Victims of 'coasting', around 1952

Listening to the BBC recently I heard a discussion about incompetent teachers. “And then,” someone said, “there are those who are coasting…”  I have found ‘coasting’ in various places recently – it is becoming a buzz-word, which is to say a gash label in lieu of meaning.

I was taught by teachers who were coasting.  The school staff had two generations: those who had got through World War 2, and those left over from WW1. Of this older group I well remember Bum, Sniffer, Taffy, Old Tom and Uncle Norman, nicknames stuck on them by generations of schoolboys. Several carried wounds of various sorts from the war.  Sniffer had been gassed, and Tom still had bouts of malaria from his African service. Uncle Norman was struggling with Bright’s Disease (probably nothing to do with his fixed and glittering stare).

The Chemistry teacher’s confidence had apparently been shot or shelled away.  The Science Lab had rows of continuous worktops, each with a sink, a Bunsen burner and a space underneath for a tall stool. When every boy in the class hid in the stool space just before the class began, he scanned the empty room, assumed they had gone elsewhere, and went off to look for them. On another occasion he was demonstrating the mingling of two heavier than air gases. Someone had switched the class jars, so in fact he was pouring air into air, but he continued to describe the colour of the invisible precipitate, as if this kind of thing often happened, and it was best to ignore it.  Maybe generations of schoolboys had repeatedly played the trick. (I wasn’t in the Science group: the story was told to me by my school-friend, David Austin the cartoonist).

The art teacher, Old Tom, had me round to tea, in an apologetic way, and showed me his water-colours: well crafted landscape sketches, very sweet and with minimal content. He said ” I get them through Art ‘O’ level – that’s what their parents want.”

I was an anomaly – a boy who painted landscapes in oils, heavily influenced by Paul Nash – not a modernity he normally had to cope with.  He was always kind and helpful to me, but he didn’t have anything else to give.  Not his fault. The Art School, a bike ride away, was where real art happened, and later on I had great support from people there, staff and students. But Tom didn’t know them, or they him.

All of these teachers were approaching the end of their professional careers, and were working out their time, doing what they knew how to do.  They were committed professionals; they tried to do a good job, and some of them worked way over the odds – Sniffer gave much of his evening and week-end time to games, to which he was devoted. The point was that they had endured tough times, they were growing old, and coasting was not scrimshanking. Of course they didn’t have the drive of the younger generation of teachers – that was very obvious at the time. But my English teacher Shel, a truly great teacher, and one of the younger group, told me that he regularly had to sit and rest for an hour or two when he got home, to recover from exhaustion. Apart from exhaustion there are occupational conditions: primary teachers with bad backs due to repeatedly bending down over low desks, and so on.

If good teaching demands commitment, energy, invention, empathy and show, as well as a substantial cache of knowledge, it is also demanding and exhausting.
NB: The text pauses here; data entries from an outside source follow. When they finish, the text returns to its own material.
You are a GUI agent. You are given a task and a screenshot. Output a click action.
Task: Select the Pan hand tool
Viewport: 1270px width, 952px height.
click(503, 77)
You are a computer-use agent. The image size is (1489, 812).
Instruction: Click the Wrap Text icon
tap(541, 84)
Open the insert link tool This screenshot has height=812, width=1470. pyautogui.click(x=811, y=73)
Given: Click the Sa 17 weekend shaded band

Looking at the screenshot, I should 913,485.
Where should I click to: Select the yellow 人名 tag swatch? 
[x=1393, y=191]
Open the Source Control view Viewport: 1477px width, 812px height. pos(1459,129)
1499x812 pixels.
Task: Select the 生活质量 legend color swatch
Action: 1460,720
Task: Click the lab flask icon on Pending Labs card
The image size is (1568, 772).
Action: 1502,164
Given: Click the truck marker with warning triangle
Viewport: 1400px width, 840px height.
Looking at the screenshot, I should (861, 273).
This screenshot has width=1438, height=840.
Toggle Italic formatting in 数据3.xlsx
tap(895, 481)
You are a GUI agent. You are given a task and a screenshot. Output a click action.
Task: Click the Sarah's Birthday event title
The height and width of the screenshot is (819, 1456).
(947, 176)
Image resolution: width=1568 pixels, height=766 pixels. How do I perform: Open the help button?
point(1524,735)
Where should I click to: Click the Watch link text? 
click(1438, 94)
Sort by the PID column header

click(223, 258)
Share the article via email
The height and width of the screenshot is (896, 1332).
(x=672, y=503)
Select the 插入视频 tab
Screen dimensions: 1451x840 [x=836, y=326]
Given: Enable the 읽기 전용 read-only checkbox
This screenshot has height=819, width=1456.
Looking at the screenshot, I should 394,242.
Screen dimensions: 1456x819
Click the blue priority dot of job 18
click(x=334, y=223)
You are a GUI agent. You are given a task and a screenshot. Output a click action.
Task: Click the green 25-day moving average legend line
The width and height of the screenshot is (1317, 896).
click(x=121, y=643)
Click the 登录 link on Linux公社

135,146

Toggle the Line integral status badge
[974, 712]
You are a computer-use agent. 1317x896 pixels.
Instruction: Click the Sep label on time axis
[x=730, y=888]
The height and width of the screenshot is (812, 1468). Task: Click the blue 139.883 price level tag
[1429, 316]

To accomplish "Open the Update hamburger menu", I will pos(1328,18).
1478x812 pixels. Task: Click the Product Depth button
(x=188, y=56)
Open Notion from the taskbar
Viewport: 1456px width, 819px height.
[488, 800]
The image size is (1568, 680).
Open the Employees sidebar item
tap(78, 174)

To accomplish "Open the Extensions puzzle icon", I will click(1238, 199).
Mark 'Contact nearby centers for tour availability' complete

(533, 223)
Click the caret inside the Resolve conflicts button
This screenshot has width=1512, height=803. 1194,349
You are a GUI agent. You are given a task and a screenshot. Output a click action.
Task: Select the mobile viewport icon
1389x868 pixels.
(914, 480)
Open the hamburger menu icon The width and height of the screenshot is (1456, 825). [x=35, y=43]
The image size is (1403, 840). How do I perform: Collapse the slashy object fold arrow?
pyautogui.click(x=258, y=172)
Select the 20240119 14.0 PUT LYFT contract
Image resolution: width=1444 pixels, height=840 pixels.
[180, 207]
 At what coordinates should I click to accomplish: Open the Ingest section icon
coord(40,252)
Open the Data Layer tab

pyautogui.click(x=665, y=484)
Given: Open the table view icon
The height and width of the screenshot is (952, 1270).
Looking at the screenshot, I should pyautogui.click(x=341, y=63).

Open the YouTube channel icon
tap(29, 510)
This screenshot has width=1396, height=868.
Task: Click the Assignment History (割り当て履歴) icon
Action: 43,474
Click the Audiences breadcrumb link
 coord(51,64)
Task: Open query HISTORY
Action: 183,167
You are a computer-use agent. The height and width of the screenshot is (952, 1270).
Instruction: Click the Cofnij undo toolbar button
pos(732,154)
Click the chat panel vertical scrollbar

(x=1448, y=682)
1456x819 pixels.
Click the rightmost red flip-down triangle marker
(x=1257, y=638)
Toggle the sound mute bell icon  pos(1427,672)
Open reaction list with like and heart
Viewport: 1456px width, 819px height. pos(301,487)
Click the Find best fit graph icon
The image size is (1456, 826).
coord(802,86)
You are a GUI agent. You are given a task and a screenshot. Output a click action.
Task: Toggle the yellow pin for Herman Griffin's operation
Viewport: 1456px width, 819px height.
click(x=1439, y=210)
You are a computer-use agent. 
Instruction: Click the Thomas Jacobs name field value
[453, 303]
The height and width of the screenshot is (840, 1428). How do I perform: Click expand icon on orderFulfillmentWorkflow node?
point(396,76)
Teachers wear out. Some manage to be great for a whole career: others flag, and a few break apart. It’s the rare teacher of whom you might say “Age could not weary her, nor custom stale / Her infinite variety.”

All educational establishments (like other organisations) are a mixture, with their quota of ‘coasters’: teachers run out of steam as their bodies decline, and nothing can be done about this. Some things can be done to mitigate its effect, but those in charge of the system are usually too fixated on structural change in the organisation to

think hard about the implications of the human condition. Most ministers of education are in the job for a very short time: the average, from 1945 to 2007, is two years.  (See the helpful chronology by D. Gillard at http://www.educationengland.org.uk/history) Just as they develop an initial grasp, they are moved on, so the Civil Servants pursue their groundswell policy, underneath occasional surges of Government interest. (In more arcane areas, Art Education, for instance, ministers never have the time or knowledge even to grapple with the arguments;  Ministry policy in the second half of the Twentieth Century was to reduce the number of Art and Design students, seen, without reference to evidence, as a drain on the economy, and that was about as close to the area’s problems as ministers got).

There could be a better use of the human resource. To look at just one aspect of it, teaching is a monastic event. Teachers study their subject and do their teacher training. Once they have taken their vows in their twenties, they are supposed to continue to transmit what they have for the next forty plus years and to replenish their stock unaided. Retraining, refresher courses, paid study leave, are rare.

Teachers’ triumphs exist at one remove, belonging to their pupils. They do not own their success, unlike, say, pop-stars or orchestral conductors. Generally, if the students did well it was because they were bright: if they did not it was because they were badly taught.  Some individual teachers are respected but as a class teachers have low social esteem, and they are easily found to be in the wrong. You might say, well. at least they aren’t Social Workers, who have minus social esteem before they start.  But if you wonder why teachers get worked up about their pensions, you might also ask “What else in the world have they to look forward to?”